Es gibt noch einige weitere Punkte, die selbstverständlich sein sollten: die Möglichkeit, ins Freie zu gehen; Mitbestimmung über Pflege und medizinische Betreuung; Privatsphäre durch Einzelzimmer oder zumindest abgetrennte Bereiche; individuell benutzbare Sanitärräume; und die Möglichkeit, persönliche Dinge zu versperren.

Für Menschen mit Behinderungen ist das Normalitätsprinzip noch einmal wichtiger, denn sie sind nicht kurzzeitig, sondern oft ihr Leben lang auf Unterstützung angewiesen. Zentral in der UN-Behindertenrechtskonvention sind das Recht auf Inklusion und das Recht auf Selbstbestimmung.
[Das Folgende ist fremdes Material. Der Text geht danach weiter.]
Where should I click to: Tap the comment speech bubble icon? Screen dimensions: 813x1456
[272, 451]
Inklusion bedeutet, dass Menschen mit Behinderungen ein gleichberechtigter Teil der Gesellschaft sind. Deshalb sollen sie sämtliche Bereiche ihres Lebens selbst bestimmen können. Zum Beispiel, wie und wo sie leben, was und wo sie arbeiten oder welche Schulen sie besuchen. Selbstbestimmung kann nur funktionieren, wenn die Gesellschaft geeignete Rahmenbedingungen dafür schafft. Gesellschaft heißt hier konkret: die Politik, je nach Themenfeld in Bund, Ländern und Gemeinden.
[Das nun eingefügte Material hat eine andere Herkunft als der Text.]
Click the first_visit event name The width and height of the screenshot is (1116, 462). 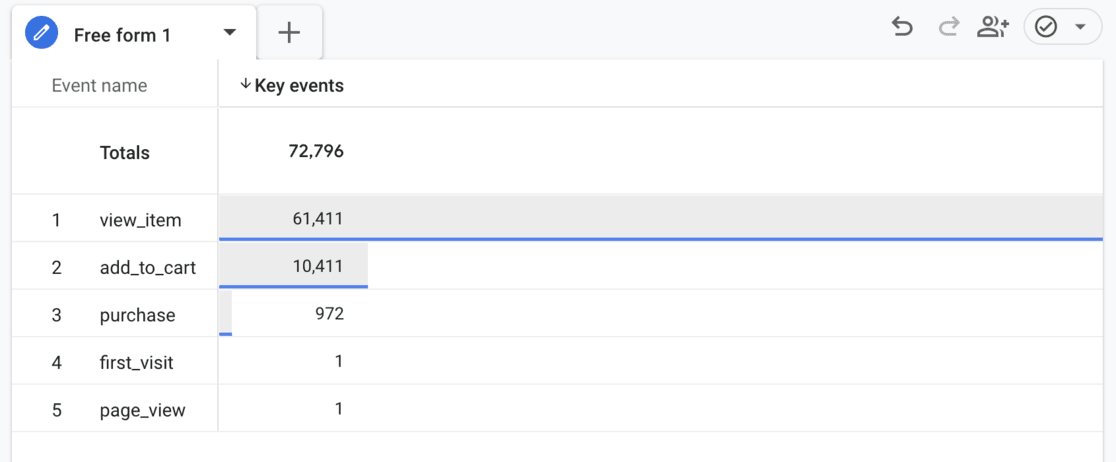click(x=136, y=363)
In den allermeisten Fällen ist offensichtlich: Die Menschen in den Pflegeeinrichtungen werden nicht aus Bösartigkeit schlecht behandelt. Die Tür ist verschlossen, weil das Personal für die Begleitung in den Garten fehlt. Das Abendessen wird serviert, solang noch die Tagschicht da ist. Sehr viele Probleme sind durch Personalmangel begründet. Wenn dann auch noch PflegerInnen unter Quarantäne gestellt werden und von einem Tag auf den anderen ausfallen, und wenn die verbliebenen Beschäftigten unter erschwerten Bedingungen (Schutzausrüstung oder Ähnliches) arbeiten müssen, verschärft sich das Problem Personalmangel weiter.
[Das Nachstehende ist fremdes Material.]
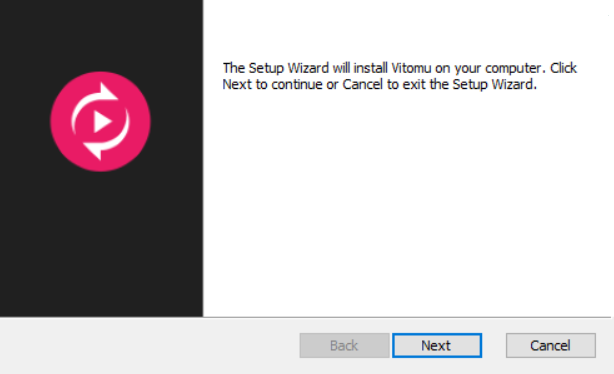614x374 pixels.
Task: Click the blank white area under the description
Action: coord(407,204)
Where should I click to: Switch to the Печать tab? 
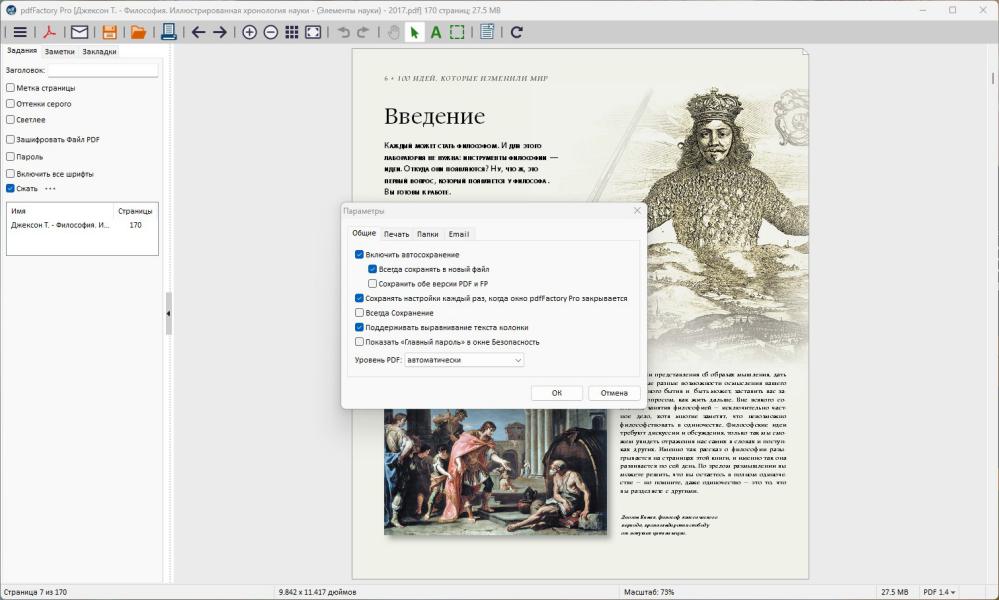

Mehr Geld für mehr Personal - und zwar für entsprechend qualifiziertes Personal - ist der Schlüssel für menschenwürdige Bedingungen. Ist das Personal überfordert, steigt das Risiko für Menschenrechtsverletzungen. Dass die Menschenrechte eingehalten werden, darf in einem der reichsten Länder der Welt aber nicht am Geld scheitern.